# Holloween Treat: Crispy Caramel Pumpkins ...LF



## Filus59602 (Oct 21, 2002)

Holloween Treat: Crispy Caramel Pumpkins 

Crispy Caramel Pumpkins

6 c crispy rice cereal 
14 ozs caramel candy 
1 tsp pumpkin pie spice 
1/4 c skim milk 
1/4 c orange decorating icing 
8 pcs gumdrops, green, small 

1. Pour cereal in a mixing bowl and set aside. 
2. Combine caramel, milk, and pumpkin pie spice in a saucepan over low heat.
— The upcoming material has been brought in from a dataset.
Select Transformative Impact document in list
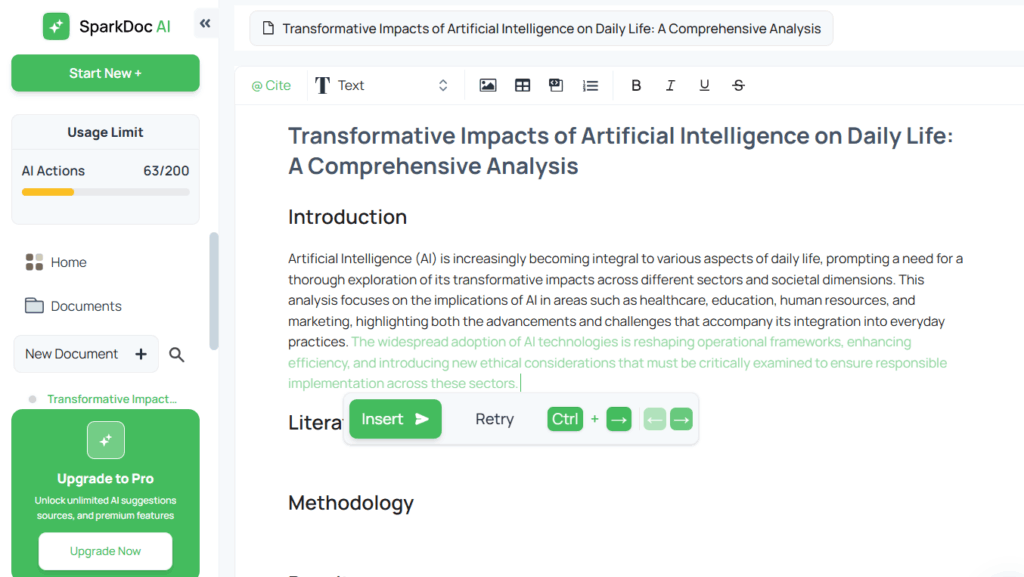This screenshot has height=577, width=1024. (x=112, y=399)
Stir until smooth. 
3. Pour caramel mixture over cereal in bowl, tossing to coat all sides. 
4. Chill for ten minutes, or until easy to handle. 
5. Place a piece of wax paper on countertop. 
6. With wet hands, form cereal mixture into three-inch balls. Place balls on wax paper.
7. Place gumdrop on top of each to form stem. 
8. Pipe icing around side of balls to resemble a pumpkin and carefully smooth icing.

Makes 8 servings; Cal 351, Fat 6g, Pro 4g, Carb 62g, Chol 9mg, Sod 342mg.


----------